United States Marine Corps War Memorial, Fort Myer, Virginia

On my way home from Sunday dinner at Mom and Dad's, I stopped at Fort Myer to take this picture of the Marine Corps War Memorial, which overlooks Washington, D.C. Sitting just west of the city on a gentle hill, the Marine Corps War Memorial is the monument that pays tribute to America's legendary armed fighting force, the United States Marines.

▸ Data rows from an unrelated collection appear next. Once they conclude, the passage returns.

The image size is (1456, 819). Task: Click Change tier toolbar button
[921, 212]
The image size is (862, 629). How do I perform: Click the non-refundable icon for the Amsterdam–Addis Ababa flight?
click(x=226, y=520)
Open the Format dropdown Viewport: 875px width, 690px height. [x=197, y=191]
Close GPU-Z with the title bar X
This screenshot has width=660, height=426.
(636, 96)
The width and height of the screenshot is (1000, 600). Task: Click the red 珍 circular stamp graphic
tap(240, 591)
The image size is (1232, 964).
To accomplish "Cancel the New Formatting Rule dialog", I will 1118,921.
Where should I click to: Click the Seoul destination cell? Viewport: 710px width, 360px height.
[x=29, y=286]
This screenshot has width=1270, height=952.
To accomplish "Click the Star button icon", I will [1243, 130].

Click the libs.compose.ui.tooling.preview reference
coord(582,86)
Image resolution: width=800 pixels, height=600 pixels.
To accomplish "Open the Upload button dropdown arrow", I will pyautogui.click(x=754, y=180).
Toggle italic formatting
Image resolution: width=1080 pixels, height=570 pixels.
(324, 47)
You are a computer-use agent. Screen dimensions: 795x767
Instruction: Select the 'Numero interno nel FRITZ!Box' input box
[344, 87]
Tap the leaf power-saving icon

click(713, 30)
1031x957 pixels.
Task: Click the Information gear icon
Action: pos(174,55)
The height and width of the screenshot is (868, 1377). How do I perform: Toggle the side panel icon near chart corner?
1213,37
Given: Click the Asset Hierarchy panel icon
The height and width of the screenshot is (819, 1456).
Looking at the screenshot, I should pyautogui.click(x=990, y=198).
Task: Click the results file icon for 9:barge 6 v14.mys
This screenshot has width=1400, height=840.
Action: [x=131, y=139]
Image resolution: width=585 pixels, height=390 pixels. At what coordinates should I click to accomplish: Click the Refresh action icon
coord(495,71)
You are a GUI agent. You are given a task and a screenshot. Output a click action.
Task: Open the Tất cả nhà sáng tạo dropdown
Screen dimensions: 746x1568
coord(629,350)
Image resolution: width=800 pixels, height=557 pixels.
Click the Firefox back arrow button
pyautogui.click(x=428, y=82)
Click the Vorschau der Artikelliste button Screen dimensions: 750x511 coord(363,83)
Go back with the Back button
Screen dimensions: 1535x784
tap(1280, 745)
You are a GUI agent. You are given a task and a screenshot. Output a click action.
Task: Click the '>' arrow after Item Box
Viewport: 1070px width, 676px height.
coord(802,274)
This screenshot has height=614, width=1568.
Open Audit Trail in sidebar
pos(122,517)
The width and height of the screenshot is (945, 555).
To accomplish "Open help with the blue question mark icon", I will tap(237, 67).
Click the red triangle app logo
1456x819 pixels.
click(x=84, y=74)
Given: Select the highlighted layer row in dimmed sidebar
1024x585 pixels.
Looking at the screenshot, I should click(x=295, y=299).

Based on a famous photograph taken by Joe Rosenthal on February 19, 1945 on the summit of Mount Suribachi on the Japanese island of Iwo Jima, the photo became the rallying point for war bonds drives in the United States. The story of the men who were featured in the February 19 photo is colorful. In truth, a flag was raised on Mount Suribachi 35 times over the course of several weeks. The one that made the papers was actually the second flag to be raised on the summit one day after the raising of the first flag.

The men depicted in this memorial became instant celebrities at home. Three of them, Sgt. Michael Strank, Cpl. Harlon Block, and Pfc. Franklin Sousley were later killed in action on Iwo Jima. Pfc. Rene Gagnon, Pfc. Ira Hayes, a Native American, and PhM. 2nd Class John Bradley, a Navy medic, were sent to tour the U.S. and encourage Americans to buy war bonds.

Photo copyright: D.C. Confidential, 1/08

4 comments:

Sandollar said...

This is the first picture I've seen taken of Iwo Jima at night...it is spectacular!! Would make a wonderful post card.

Washington Rimmasch Family said...

I love this shot! I really love war history but I am for some reason fascinated by World War 2.
We actually saw the movie on this and it was so interesting! I too have never seen the shot in the dark it is beautiful.

Lisa Sarsfield said...

A solem and poetic photo DC. I love the subtle colours againts the night.

D.C. Confidential said...

Sandollar: This is the first time you've seen this monument at night?! Wow. I just figured there were tons of pictures out there that were taken after dark. Well, now that I've figured out how to take pictures at night, I find any excuse to do so. Glad you liked this one.

WRF: Thank you! I'm also fascinated by WWII. I think a lot of that stems from grandpa serving in Europe.

Lisa: Thank you! The hard part is choosing which picture to post. I think I took about 25 pictures of this memorial using different settings. This one proved to be my favorite, though.